━━ EXERCISE DATA ━━

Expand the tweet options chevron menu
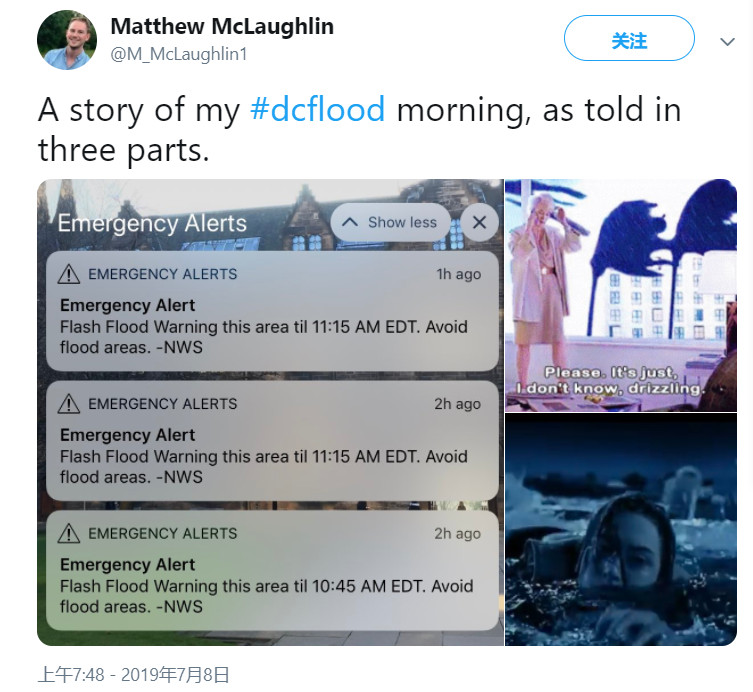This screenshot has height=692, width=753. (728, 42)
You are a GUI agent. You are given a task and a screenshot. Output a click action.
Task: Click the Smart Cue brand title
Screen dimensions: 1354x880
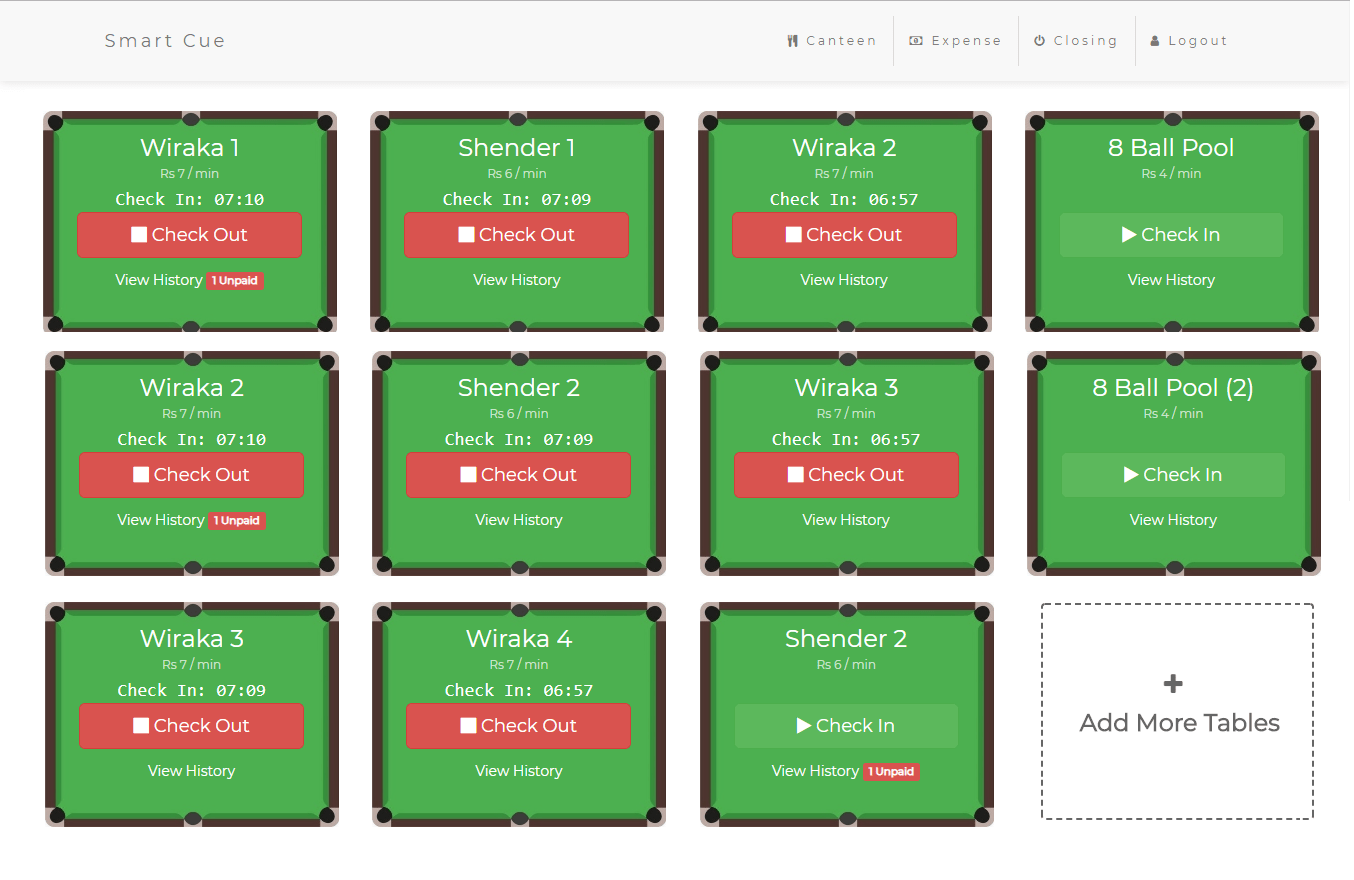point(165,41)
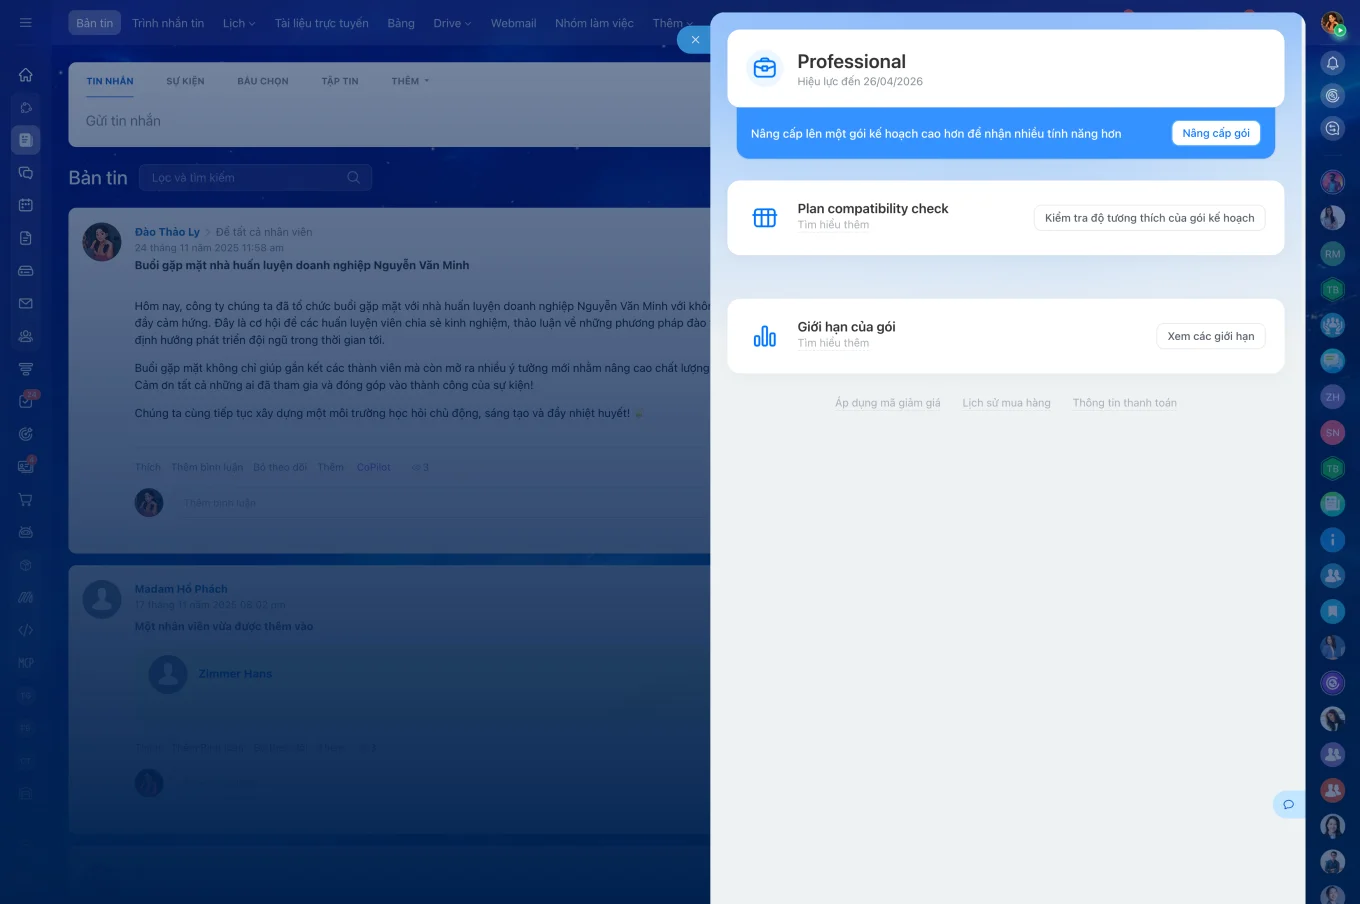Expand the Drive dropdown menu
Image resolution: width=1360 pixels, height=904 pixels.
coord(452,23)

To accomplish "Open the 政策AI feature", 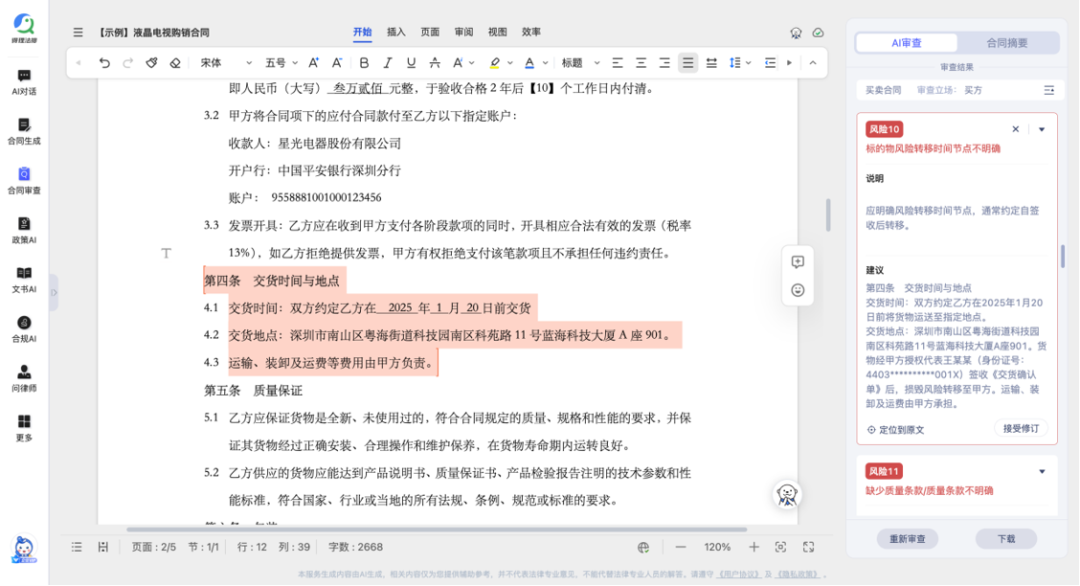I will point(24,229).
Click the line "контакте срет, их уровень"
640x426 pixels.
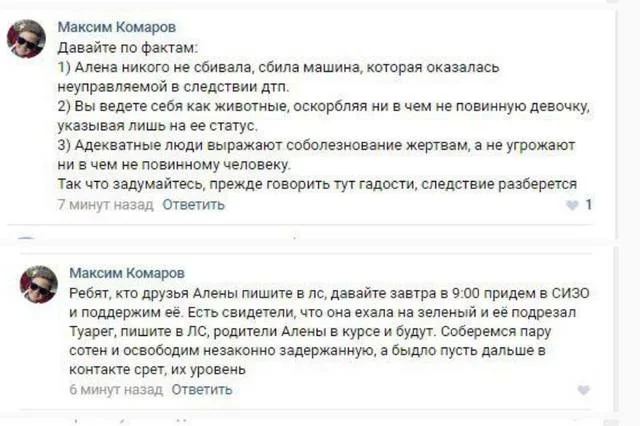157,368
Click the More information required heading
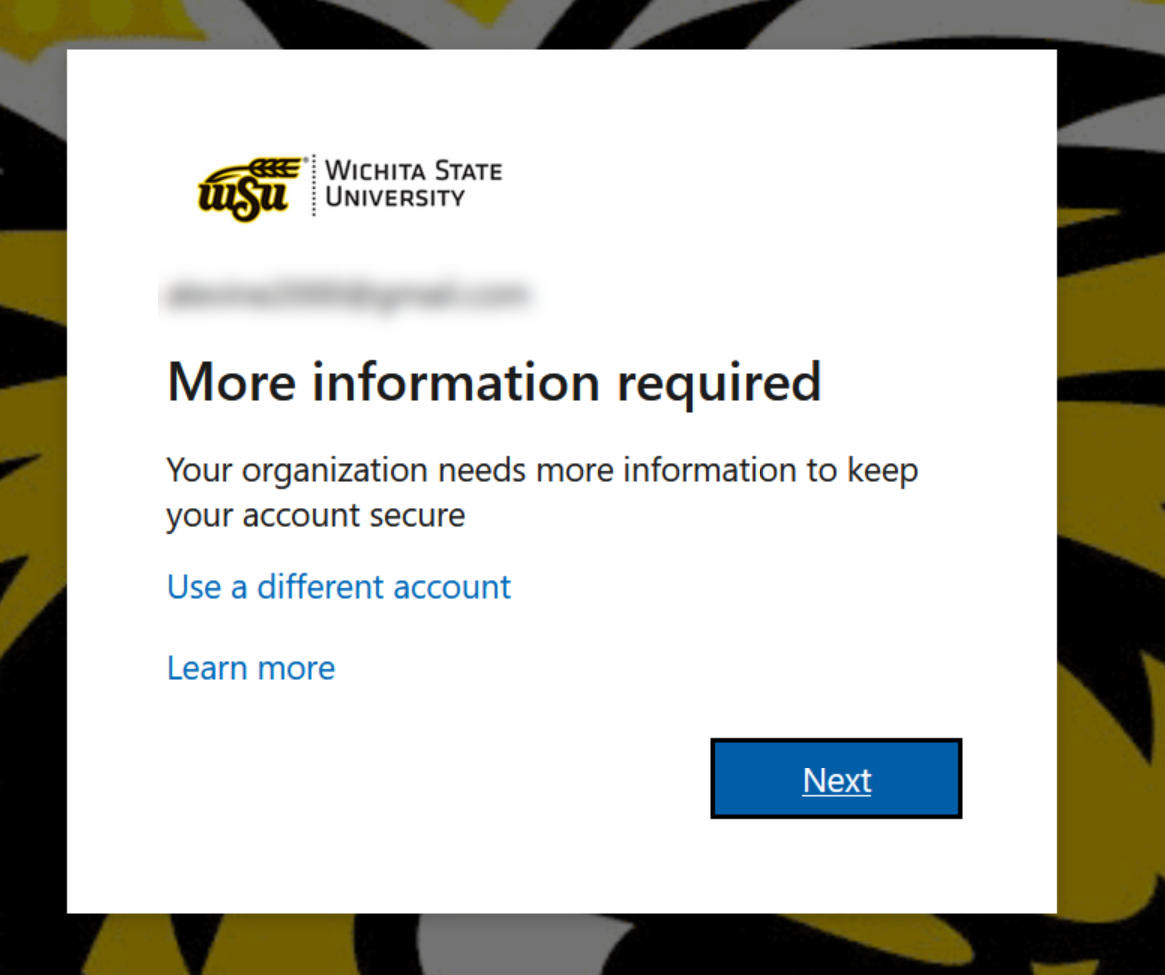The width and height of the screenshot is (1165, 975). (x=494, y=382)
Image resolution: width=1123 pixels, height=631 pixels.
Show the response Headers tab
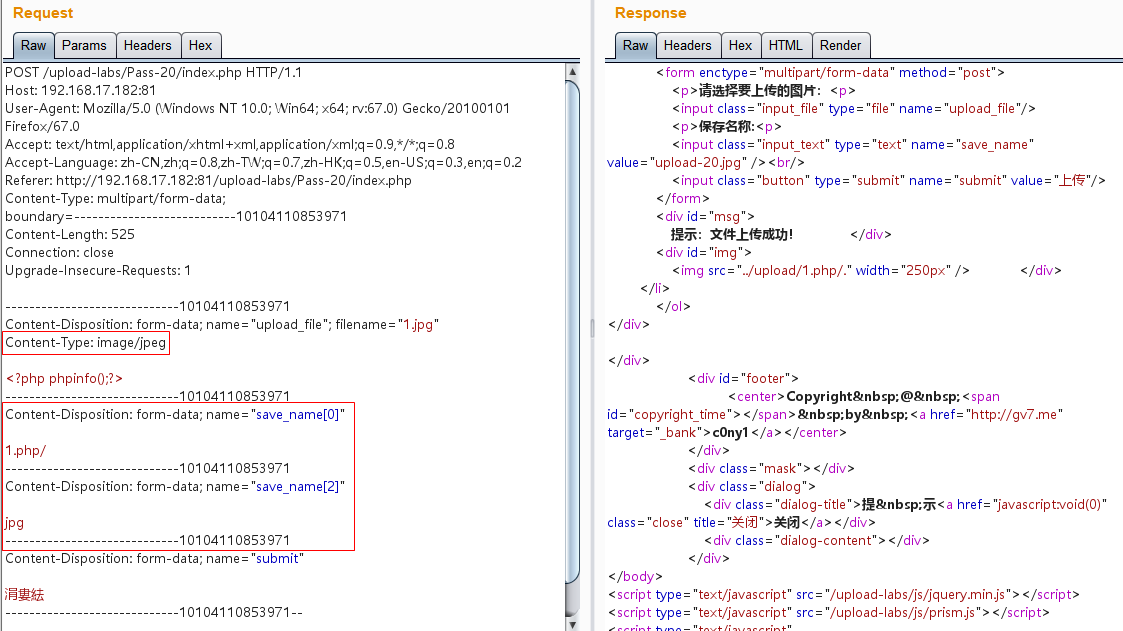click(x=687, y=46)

━━━

WORK REQUIRED
Please reproduce the lines above from the one containing "Click the line" through the final line, exactly and inclusively, leaving out each picture.

ANSWER TO THIS EXERCISE
Click the line "контакте срет, их уровень"
640x426 pixels.
157,368
Click the More information required heading
The width and height of the screenshot is (1165, 975). (x=494, y=382)
Image resolution: width=1123 pixels, height=631 pixels.
Show the response Headers tab
click(x=687, y=46)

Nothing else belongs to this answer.